__ENTRIES SHOWN__
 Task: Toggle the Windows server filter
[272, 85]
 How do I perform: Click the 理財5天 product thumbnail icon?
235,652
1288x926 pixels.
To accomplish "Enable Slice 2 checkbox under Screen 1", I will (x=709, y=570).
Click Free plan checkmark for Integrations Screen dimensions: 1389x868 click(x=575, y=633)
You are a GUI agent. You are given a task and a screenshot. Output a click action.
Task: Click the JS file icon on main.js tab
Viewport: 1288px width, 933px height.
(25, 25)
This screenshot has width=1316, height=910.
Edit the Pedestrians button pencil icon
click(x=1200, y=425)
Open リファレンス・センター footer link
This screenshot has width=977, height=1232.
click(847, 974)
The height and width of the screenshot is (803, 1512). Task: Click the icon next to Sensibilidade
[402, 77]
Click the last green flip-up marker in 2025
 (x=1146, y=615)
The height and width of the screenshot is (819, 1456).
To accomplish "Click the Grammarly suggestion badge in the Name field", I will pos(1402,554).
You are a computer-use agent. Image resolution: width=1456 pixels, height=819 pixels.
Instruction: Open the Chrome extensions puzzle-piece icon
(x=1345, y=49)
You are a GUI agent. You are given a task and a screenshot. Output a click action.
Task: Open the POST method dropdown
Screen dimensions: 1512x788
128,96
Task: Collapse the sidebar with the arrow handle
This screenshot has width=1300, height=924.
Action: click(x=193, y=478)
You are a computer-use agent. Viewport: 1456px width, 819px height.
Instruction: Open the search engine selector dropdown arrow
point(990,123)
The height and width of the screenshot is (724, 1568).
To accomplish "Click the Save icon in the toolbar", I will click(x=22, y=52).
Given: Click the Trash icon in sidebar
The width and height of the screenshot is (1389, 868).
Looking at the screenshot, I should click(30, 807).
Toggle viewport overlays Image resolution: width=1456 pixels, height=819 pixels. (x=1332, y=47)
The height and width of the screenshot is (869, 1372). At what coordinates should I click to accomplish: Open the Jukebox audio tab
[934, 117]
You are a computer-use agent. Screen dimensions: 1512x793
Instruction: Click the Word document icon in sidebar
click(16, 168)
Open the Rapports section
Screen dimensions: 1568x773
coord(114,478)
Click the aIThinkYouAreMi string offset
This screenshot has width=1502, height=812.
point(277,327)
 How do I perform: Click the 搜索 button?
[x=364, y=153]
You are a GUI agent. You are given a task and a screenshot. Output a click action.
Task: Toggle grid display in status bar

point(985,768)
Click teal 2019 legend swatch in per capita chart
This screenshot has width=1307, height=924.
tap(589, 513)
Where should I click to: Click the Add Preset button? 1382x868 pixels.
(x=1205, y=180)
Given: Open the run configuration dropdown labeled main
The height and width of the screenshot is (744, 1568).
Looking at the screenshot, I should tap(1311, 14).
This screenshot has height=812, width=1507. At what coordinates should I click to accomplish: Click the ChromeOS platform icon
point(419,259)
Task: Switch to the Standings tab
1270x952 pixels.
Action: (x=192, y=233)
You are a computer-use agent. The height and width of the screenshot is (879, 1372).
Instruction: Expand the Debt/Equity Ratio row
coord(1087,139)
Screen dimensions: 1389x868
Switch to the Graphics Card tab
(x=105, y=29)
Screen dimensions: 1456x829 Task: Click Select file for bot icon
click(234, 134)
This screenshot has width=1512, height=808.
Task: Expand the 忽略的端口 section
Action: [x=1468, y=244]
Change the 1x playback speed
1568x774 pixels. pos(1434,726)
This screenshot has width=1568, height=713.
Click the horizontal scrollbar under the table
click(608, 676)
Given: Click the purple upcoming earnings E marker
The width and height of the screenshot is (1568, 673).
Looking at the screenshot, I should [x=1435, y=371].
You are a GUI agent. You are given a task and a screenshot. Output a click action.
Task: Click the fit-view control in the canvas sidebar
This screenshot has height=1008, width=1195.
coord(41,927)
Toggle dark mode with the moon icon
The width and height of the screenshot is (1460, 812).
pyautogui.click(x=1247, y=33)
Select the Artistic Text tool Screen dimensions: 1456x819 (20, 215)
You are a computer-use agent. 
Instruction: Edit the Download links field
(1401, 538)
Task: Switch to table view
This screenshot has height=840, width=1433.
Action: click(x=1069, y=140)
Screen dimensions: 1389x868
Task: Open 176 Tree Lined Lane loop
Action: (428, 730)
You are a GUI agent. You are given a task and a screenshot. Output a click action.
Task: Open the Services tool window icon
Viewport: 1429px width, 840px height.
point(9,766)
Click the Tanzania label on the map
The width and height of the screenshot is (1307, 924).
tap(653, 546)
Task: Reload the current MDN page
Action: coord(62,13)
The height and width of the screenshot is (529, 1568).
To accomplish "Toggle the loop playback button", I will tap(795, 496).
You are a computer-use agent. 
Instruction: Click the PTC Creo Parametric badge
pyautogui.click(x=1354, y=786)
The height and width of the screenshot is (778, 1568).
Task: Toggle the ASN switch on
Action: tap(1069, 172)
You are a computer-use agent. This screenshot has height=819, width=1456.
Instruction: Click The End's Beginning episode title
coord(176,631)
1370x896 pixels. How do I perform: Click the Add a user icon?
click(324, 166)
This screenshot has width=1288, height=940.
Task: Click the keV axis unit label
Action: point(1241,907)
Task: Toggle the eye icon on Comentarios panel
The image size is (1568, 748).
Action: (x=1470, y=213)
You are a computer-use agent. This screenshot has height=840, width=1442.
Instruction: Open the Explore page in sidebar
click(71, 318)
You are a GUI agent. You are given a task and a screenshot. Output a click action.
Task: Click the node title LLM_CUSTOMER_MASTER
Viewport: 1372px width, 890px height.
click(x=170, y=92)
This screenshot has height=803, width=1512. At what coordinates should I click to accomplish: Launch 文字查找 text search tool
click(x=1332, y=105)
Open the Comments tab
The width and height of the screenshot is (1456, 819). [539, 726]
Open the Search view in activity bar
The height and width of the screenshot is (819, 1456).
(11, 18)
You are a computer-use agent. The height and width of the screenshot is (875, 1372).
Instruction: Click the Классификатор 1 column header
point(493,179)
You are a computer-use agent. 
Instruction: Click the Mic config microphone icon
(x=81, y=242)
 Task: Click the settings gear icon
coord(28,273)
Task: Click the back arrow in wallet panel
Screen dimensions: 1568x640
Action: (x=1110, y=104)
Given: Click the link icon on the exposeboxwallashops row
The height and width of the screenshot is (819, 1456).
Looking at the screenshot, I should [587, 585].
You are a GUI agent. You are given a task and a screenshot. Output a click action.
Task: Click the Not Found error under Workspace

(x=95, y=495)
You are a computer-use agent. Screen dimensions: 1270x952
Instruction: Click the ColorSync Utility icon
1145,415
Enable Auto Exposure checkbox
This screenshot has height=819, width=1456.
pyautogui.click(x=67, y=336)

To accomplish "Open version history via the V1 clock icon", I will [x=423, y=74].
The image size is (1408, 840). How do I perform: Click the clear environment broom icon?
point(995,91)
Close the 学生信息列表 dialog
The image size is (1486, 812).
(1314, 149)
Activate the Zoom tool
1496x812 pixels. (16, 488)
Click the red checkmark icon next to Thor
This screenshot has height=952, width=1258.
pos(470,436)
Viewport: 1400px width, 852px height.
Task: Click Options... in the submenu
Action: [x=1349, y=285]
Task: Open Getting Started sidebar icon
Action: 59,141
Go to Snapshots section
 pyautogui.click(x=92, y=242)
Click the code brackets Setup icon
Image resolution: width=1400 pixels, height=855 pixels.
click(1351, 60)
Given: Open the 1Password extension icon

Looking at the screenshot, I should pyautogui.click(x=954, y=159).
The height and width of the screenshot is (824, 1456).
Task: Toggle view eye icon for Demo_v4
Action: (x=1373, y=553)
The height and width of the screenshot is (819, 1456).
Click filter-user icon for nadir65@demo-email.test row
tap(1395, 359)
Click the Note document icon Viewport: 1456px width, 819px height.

__TASK REQUIREMENTS__
Start with the first line of the data and print every line exactly. The line containing "This screenshot has width=1316, height=910." is the last one to include.

__ANSWER TO THE EXERCISE__
 Task: Toggle the Windows server filter
[272, 85]
 How do I perform: Click the 理財5天 product thumbnail icon?
235,652
1288x926 pixels.
To accomplish "Enable Slice 2 checkbox under Screen 1", I will (x=709, y=570).
Click Free plan checkmark for Integrations Screen dimensions: 1389x868 click(x=575, y=633)
You are a GUI agent. You are given a task and a screenshot. Output a click action.
Task: Click the JS file icon on main.js tab
Viewport: 1288px width, 933px height.
(25, 25)
This screenshot has width=1316, height=910.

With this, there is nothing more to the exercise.